The Health Education and Promotion department works to raise awareness of the basic prevention tactics students can take, like using hand sanitizer, proper hand washing techniques and making sure that people are covering their coughs and their sneezes. Peters also urged all students to get the flu shot.

“I think people don’t realize how serious the flu is,” Peters said. “It’s kind of been normalized, but it is a serious illness that does kill people in our country.”

Less than half of all children and adults aged six months or older were vaccinated last year (47 percent) in the U.S., according to the CDC.

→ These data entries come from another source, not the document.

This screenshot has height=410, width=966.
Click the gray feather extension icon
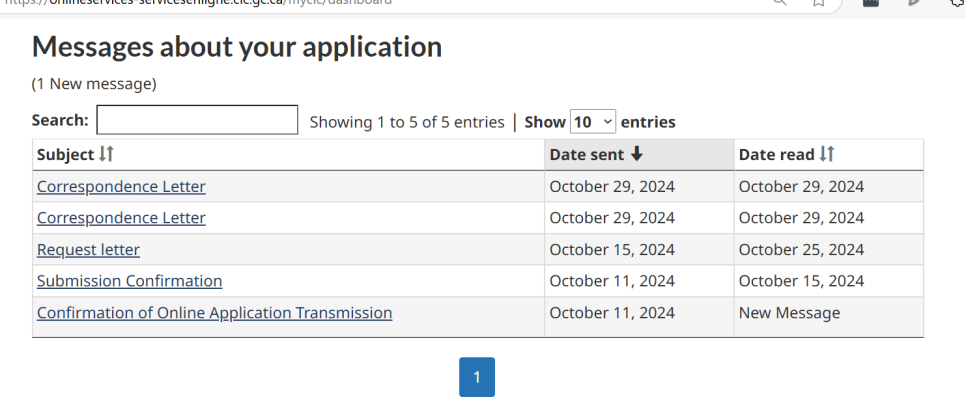[915, 2]
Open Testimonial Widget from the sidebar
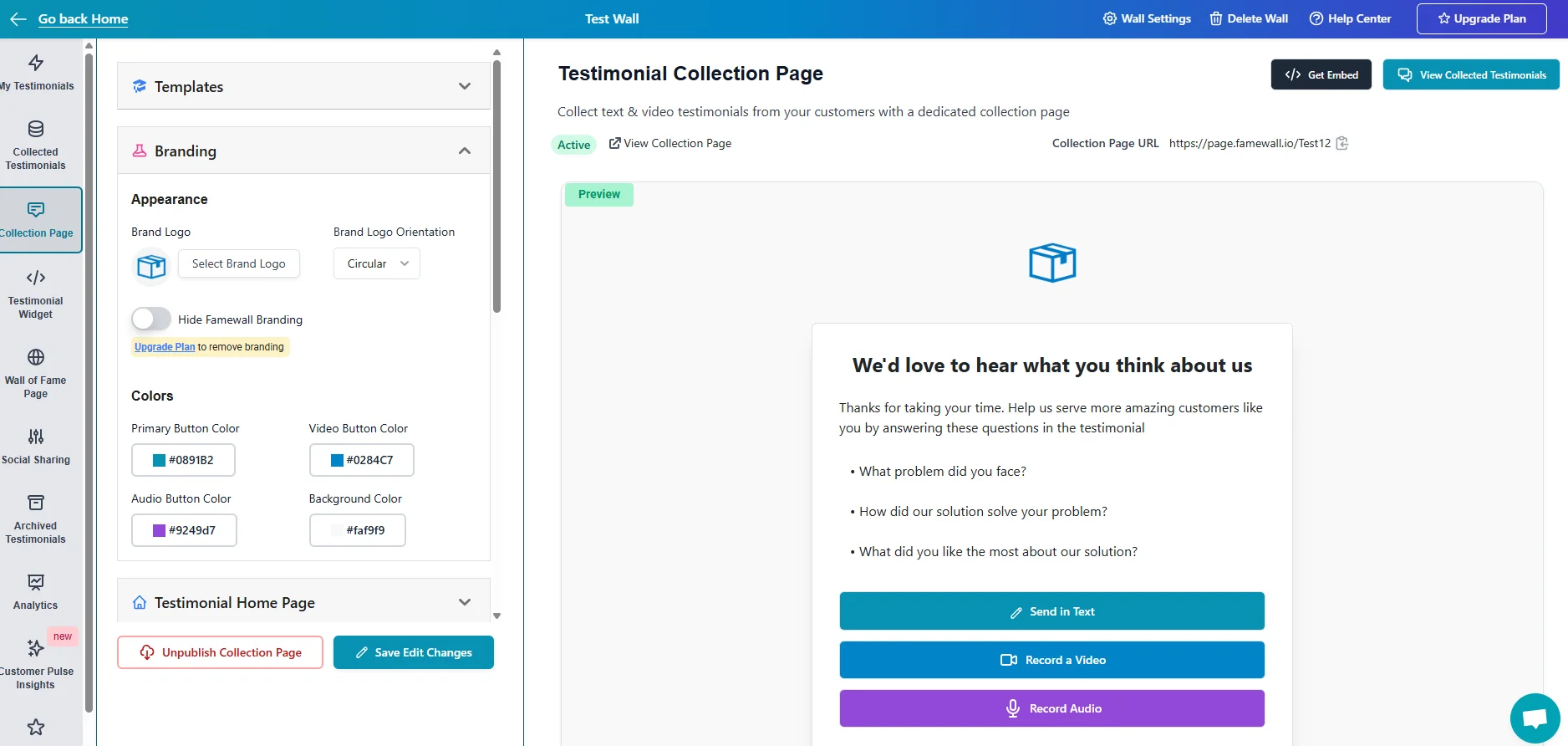The width and height of the screenshot is (1568, 746). [36, 294]
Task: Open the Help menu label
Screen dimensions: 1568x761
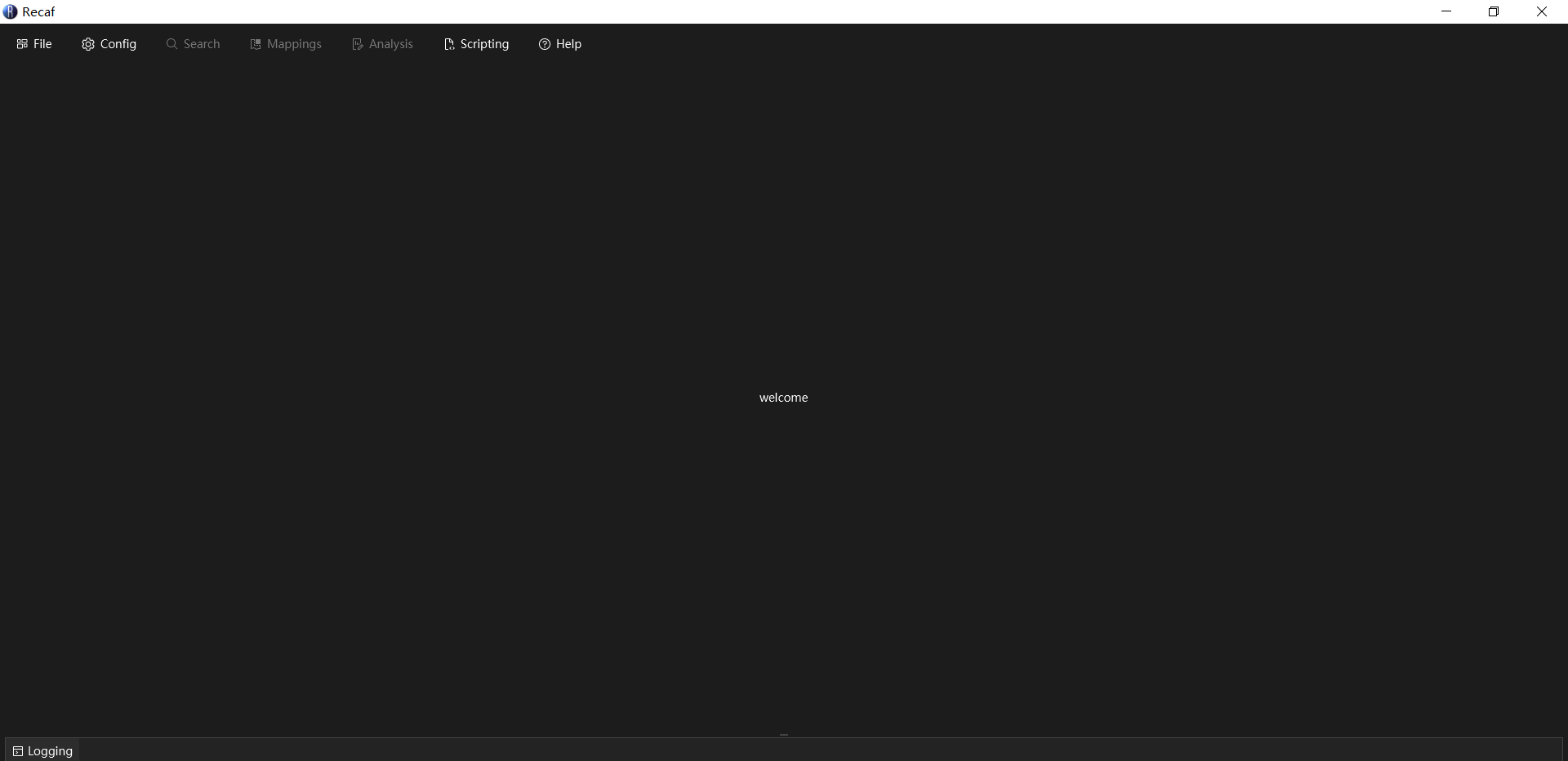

Dr. Amy Gearlds, an osteopathic doctor at PrimeCare with the Graves Gilbert Walk-In Clinic in Bowling Green, said the main goal is just to prevent complications from the flu.

“People can get pneumonia and everything secondary to having the flu,” Gearlds said. “So the goal is just to prevent flu all together so we don’t have to worry about those issues.”

There were 3,182 lab-confirmed influenza cases in Kentucky in 2016, as well as 72 influenza-related deaths, according to Troi Cunningham, who is a registered nurse and the influence surveillance coordinator for the Kentucky Department for Public Health.

Long-term care facilities are another one of the environments prone to creating flu outbreaks because they house an elderly population, said Susan Rice, a registered nurse and the tuberculosis coordinator for the Barren River District Health Department’s Communicable Disease Team.

Last year, 82 outbreaks were accounted for in long-term care facilities in Kentucky, according to Cunningham’s 2017-2018 Influenza Report.

“We want the vaccination rates to be a lot higher than they are, especially with the health care workers,” Rice said.

Some stray from getting the vaccine because they believe the flu vaccines cause the flu itself, Rice said. She believes there’s still a lot of misinterpretation.

Vulnerability to the sickness and protecting loved ones is what should urge everyone to get vaccinated this flu season, Rice said.

To avoid becoming another flu season statistic on these reports, the CDC suggests taking these precautions to avoid getting the flu:

  • Get vaccinated
  • Avoid contact with people who are sick
  • If you are showing flu-like symptoms, wait at least 24 hours before returning to work or school after your fever is gone, and that is without the use of fever-reducing medications
  • Cover your nose and mouth with a tissue when you cough or sneeze
  • Wash your hands thoroughly with soap and water, and if those items are not available, use an alcohol-based hand sanitizer
  • Avoid touching your eyes, nose and mouth
  • Disinfect and clean surfaces that may be carrying germs specific to the flu

Flu vaccinations are now available on WKU’s campus at the Graves-Gilbert Clinic in the Health Services Building. Flu shots are also offered to WKU employees through the employee benefits program. Biometric health screenings and flu shots are available from October to December.

The flu shot is also available at the Barren River District Health Department and pharmacies, such as CVS and Walgreens in Bowling Green.